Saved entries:
####
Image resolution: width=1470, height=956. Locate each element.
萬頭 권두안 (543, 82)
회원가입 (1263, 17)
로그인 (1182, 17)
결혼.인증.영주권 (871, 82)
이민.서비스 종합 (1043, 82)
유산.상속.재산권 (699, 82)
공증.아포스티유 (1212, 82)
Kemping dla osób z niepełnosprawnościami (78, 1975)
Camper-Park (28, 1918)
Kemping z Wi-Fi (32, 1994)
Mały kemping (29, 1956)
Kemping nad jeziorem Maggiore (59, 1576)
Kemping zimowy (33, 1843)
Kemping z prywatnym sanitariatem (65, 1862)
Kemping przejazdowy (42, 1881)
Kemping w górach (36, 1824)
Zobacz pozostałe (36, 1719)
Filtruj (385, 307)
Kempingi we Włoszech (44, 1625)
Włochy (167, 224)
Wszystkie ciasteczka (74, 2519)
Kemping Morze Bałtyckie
####
[AIM OF THE TASK] Please provide an exact transcription of each line from the one holding "Filtruj (385, 307)" through the final line of the data above.

[SOLUTION TO THIS EXERCISE]
Filtruj (385, 307)
Kempingi we Włoszech (44, 1625)
Włochy (167, 224)
Wszystkie ciasteczka (74, 2519)
Kemping Morze Bałtyckie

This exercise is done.